Association football career
- Position: Forward

Senior career*
- Years: Team / Apps / (Gls)
- 1945–1948: MVV / ? / (?)
- 1950–1951: Paysandu / ? / (?)
- 1954–1957: HFC Haarlem / ? / (?)
- Total:  / ? / (?)

International career
- 1945–1954: Suriname / ? / (8)

Managerial career
- 1958–1962: Suriname
- 1958–1964: SV Transvaal
- Basketball career
- Position: Point guard

Career history
- 1945–1948: Nationaal Leger

= André Kamperveen =

Surinamese footballer and politician

Rudi André Kamperveen (27 September 1924 – 8 December 1982) was a Surinamese football player, sports administrator, politician and businessman.

During his playing career, the centre forward represented and captained the Suriname national football team in the 1940s. He played professionally in Brazil (Paysandu Sport Club) and Netherlands during his playing career, becoming the first Surinamese player to play professionally in the Netherlands in the process while plying his trade for HFC Haarlem.

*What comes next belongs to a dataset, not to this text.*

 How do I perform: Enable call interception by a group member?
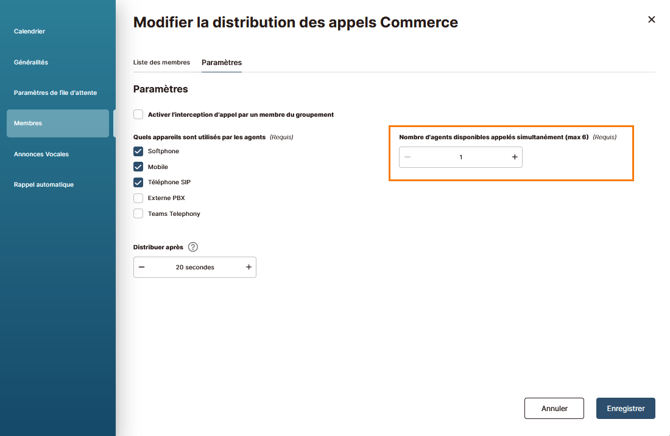coord(138,115)
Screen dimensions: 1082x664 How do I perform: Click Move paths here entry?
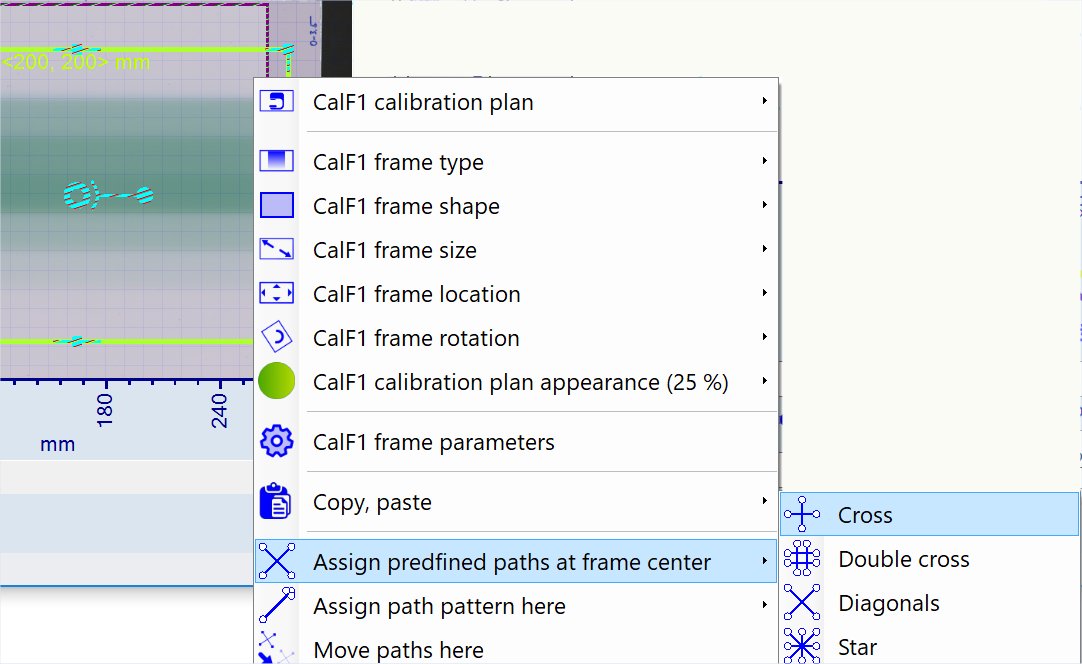[398, 650]
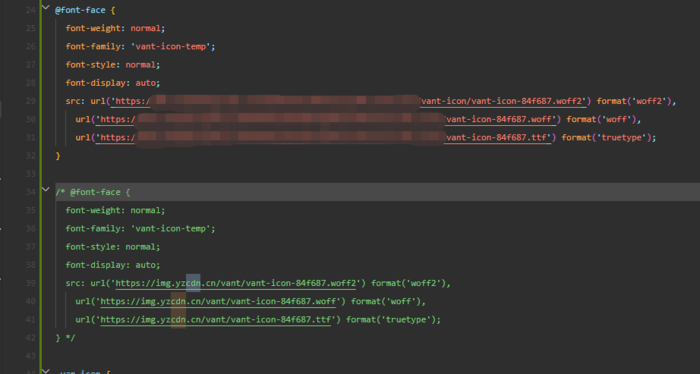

After his playing career he became Minister for Sport in Suriname. He also helped establish the Caribbean Football Union which was formed in 1978 and he was selected as the union's first President. He was also a vice-president of FIFA.

He was killed in 1982 as part of the December murders. His body reportedly showed injuries to the jaw and a swollen face, 18 bullet wounds in the chest, a shot wound in the right temple, a fractured femur and a fractured arm.

He was inducted into the CONCACAF hall of fame. The André Kamperveen Stadion is named in his honour.

==Early life==
Known as "Suriname's Man of the People", Kamperveen or 'Ampie' as he was more commonly called was born 27 September 1924 in Paramaribo, Surinam. Having pursued athletics, basketball, boxing and judo, football was his first love and the sport he was best at. He started playing as an 11-year-old on the Dr. Sophie Redmond Straat and signs of potential were noticeable at an early age. In 1942 he was called up for military service at the age of 18.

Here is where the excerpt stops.